Verpflichtende CO2-Ausweise auf Lebensmitteln lehnt die Union derweil ab. Mündige Verbraucher sollen gefälligst selbst herausfinden, dass ein Liter Kuhmilch mindestens so viel Wasser und CO2 verbraucht wie etwa 15 Liter Haferdrink. Wer übrigens diesen Anglizismus furchtbar findet, möge dies dem Lager der angeblichen Traditionalisten aus Landwirtschaft und Politik vortragen.

Fleisch als Kulturkampfvehikel

Natürlich unterstützt auch Bundeslandwirtschaftsminister Alois Rainer das Verbot des Labels Wurst, Burger, Steak und Schnitzel für vegetarische und vegane Produkte. Rainer war von CSU-Chef Markus Döner - Entschuldigung: Söder! - ins Amt befördert worden, weil Bayerns oberster Agrar-Lobbyist Günther Felßner kurzfristig auf den Jobwechsel verzichtet hat. Metzgermeister Rainer wiederum begründet das Namensverbot mit seiner Sorge um die vom Traditionshandwerk erarbeitete Reputation deutscher Wurst und anderer Fleischprodukte. Kurios: Wenn etwas diesen Ruf gefährdet, sind es doch wohl Billigwurst und Billigfleisch. Fertigschnitzel der Haltungsklasse zwei etwa für unter einen Euro sind, man kann es nicht anders nennen, Abfall - sowohl geschmacklich als auch im Nährwert.

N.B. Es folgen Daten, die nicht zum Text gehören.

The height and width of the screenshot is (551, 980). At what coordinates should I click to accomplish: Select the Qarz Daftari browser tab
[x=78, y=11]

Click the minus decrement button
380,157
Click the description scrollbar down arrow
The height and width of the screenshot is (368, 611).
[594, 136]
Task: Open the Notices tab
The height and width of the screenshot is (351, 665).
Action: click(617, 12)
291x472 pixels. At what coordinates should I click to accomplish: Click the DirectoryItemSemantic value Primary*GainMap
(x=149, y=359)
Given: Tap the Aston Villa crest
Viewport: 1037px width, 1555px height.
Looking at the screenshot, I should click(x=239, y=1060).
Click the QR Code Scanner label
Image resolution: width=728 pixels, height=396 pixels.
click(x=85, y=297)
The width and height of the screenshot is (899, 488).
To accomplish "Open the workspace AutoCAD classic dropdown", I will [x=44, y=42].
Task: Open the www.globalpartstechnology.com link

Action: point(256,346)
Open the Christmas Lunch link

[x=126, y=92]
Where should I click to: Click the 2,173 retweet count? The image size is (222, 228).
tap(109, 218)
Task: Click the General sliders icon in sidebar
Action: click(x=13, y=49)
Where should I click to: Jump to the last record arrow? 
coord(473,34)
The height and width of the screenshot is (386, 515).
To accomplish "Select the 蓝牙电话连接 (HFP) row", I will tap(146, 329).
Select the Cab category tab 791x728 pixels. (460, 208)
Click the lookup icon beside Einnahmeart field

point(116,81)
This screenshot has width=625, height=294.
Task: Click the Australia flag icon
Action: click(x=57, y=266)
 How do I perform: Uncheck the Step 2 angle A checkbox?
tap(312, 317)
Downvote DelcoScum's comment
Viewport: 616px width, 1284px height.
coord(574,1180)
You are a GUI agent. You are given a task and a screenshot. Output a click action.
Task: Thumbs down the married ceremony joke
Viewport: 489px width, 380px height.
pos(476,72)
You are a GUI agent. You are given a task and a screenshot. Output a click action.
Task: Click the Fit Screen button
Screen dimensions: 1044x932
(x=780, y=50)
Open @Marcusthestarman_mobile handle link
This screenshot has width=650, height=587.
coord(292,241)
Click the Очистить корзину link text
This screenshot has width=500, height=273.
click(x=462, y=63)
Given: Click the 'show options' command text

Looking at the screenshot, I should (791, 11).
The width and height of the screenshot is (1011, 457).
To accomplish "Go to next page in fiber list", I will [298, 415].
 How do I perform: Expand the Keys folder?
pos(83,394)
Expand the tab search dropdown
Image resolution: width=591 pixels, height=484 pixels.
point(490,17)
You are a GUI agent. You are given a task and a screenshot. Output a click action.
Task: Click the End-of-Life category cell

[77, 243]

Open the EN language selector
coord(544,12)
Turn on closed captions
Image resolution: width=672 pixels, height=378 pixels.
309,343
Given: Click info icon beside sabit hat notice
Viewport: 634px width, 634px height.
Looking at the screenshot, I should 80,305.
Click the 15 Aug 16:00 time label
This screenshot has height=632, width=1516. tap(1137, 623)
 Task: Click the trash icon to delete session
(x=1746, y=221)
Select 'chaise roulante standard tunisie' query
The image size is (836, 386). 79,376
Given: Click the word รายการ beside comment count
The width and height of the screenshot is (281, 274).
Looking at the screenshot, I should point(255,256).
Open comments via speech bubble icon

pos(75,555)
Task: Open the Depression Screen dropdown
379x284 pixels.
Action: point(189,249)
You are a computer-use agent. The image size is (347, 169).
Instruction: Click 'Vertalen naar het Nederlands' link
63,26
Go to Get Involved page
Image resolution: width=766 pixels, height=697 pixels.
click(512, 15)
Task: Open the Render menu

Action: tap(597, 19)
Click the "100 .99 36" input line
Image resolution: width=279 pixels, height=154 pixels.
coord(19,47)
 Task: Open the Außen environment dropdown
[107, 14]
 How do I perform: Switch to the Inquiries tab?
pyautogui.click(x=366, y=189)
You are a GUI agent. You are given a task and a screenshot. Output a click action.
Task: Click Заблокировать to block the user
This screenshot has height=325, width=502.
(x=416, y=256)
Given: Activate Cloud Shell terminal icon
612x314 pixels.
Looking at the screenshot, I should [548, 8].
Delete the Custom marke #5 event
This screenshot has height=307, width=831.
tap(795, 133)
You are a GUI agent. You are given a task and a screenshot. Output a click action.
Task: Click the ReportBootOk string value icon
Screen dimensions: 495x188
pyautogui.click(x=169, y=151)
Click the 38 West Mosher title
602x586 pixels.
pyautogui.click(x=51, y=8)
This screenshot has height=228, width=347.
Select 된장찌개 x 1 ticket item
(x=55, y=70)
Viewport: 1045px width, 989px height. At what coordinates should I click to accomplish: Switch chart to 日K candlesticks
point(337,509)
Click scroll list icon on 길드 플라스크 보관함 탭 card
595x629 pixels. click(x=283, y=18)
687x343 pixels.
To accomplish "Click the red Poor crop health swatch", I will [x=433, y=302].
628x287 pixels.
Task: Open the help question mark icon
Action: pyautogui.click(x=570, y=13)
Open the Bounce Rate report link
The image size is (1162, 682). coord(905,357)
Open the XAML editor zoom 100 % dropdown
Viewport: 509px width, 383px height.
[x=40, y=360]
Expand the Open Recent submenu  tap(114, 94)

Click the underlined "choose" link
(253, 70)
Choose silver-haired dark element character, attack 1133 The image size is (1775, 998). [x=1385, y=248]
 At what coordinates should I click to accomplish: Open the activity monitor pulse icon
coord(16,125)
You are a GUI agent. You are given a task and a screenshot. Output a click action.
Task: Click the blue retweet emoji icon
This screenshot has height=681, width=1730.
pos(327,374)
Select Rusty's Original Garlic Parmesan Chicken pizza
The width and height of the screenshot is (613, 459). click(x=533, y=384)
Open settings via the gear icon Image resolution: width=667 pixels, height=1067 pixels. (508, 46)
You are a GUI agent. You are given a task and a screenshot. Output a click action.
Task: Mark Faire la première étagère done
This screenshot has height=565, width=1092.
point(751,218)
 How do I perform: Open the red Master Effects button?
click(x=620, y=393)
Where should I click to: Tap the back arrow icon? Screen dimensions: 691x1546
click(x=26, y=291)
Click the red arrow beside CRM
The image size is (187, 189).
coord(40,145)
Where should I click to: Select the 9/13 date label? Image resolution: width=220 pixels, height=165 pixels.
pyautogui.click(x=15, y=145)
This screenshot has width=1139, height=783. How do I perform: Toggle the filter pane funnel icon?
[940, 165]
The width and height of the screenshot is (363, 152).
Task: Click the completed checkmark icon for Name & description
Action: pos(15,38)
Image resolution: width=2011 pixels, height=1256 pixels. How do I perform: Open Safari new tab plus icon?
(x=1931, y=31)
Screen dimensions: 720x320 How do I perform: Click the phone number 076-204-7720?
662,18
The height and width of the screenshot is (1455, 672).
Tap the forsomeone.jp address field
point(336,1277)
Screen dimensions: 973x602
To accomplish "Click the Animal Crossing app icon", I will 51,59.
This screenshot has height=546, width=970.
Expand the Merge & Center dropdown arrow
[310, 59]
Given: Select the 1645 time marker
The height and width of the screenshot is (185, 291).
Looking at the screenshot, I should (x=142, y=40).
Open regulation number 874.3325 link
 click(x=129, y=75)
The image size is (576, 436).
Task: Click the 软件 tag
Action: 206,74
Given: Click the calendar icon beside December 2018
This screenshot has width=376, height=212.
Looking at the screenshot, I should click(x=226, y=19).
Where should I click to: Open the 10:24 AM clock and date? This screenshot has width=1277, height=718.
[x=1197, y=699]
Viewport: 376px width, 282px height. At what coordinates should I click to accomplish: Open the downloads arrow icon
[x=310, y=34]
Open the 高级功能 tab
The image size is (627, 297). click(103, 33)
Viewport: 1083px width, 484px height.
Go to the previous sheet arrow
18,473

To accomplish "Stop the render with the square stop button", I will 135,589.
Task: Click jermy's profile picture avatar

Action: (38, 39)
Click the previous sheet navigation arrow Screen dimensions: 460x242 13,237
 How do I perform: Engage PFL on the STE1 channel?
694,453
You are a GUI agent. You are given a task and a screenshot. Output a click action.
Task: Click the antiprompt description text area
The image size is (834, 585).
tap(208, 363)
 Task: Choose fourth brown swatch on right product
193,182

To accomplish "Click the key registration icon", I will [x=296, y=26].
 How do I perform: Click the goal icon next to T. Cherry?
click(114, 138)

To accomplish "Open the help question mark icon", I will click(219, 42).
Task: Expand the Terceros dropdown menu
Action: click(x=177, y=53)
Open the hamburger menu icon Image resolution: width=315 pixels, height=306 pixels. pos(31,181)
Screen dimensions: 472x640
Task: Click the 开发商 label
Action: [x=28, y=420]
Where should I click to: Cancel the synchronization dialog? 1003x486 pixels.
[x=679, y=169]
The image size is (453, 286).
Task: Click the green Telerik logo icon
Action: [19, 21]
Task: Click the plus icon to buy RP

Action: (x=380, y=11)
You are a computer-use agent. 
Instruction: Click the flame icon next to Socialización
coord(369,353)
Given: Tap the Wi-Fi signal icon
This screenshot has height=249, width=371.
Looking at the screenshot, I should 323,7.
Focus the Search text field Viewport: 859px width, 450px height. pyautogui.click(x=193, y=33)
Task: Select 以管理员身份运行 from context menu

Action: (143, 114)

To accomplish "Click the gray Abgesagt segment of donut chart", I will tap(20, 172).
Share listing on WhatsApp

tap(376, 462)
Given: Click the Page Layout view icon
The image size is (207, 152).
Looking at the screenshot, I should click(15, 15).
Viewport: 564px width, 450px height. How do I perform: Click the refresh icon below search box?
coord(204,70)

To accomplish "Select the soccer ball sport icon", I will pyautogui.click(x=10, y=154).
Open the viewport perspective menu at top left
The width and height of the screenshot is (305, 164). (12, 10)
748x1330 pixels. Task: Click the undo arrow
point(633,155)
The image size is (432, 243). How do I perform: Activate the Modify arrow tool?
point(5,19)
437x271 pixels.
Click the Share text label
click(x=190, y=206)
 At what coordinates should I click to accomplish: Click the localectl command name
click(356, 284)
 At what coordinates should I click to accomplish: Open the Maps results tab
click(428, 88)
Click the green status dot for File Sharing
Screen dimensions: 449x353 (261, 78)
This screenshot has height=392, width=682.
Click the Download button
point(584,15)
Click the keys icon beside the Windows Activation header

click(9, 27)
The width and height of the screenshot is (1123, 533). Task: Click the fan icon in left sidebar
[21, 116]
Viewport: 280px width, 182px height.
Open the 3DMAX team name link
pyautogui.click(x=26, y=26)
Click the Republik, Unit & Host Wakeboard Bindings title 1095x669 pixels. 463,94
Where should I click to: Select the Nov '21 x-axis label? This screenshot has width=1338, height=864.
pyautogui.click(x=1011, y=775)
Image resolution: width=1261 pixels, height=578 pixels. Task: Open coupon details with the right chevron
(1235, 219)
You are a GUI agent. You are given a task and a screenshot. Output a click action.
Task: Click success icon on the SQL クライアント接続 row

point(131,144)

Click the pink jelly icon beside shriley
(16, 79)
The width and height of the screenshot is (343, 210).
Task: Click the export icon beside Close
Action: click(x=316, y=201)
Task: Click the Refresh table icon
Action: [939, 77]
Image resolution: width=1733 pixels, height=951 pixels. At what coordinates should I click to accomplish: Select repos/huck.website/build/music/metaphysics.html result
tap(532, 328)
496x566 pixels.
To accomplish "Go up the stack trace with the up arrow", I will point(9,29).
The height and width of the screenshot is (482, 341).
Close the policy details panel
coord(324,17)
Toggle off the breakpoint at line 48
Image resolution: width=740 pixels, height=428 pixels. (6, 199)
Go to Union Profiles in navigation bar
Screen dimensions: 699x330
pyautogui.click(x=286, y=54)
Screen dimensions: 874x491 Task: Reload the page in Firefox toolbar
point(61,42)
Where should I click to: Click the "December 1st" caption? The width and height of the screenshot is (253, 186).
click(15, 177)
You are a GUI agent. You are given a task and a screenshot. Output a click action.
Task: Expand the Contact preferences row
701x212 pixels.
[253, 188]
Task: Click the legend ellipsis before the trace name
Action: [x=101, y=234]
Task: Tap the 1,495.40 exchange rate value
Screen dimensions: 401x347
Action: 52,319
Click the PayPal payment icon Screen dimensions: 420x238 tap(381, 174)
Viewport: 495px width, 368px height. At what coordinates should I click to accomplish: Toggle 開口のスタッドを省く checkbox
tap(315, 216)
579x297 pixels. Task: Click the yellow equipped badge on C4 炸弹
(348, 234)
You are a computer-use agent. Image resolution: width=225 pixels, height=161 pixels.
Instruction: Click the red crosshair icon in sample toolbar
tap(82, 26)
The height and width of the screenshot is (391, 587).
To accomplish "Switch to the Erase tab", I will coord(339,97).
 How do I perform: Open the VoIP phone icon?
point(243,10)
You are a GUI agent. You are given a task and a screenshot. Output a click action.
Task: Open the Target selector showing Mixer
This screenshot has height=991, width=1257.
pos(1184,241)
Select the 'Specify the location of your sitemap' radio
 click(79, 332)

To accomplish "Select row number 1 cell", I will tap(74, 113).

Wer es ehrlich gut meint mit Geringverdienern, schützt diese aktiv vor schlechter Ernährung mit vermeintlich billigen Tierqual-Produkten. Diese zahlen nur auf das Konto fragwürdiger Landwirte ein, nicht auf den guten Ruf der deutschen Wurst. Doch schon ein Blick auf den Instagram-Account von CSU-Chef Söder zeigt: Wurst und Fleisch sind derzeit liebstes Kulturkampf-Vehikel der mit der Agrarlobby so eng verquickten Union. Das intellektuelle Flachschwimmen mit heuchlerischen Argumenten verspricht kurzfristig ja auch tatsächlich Erfolg. Viele Menschen wählen offenbar diejenigen Parteien, die ihnen am meisten Angst vor einem Wurst- und Fleischverbot einjagen. Dass Stolz und Identität vieler Bundesbürger derart fragil an der Bratwurst hängen, macht indes betroffen.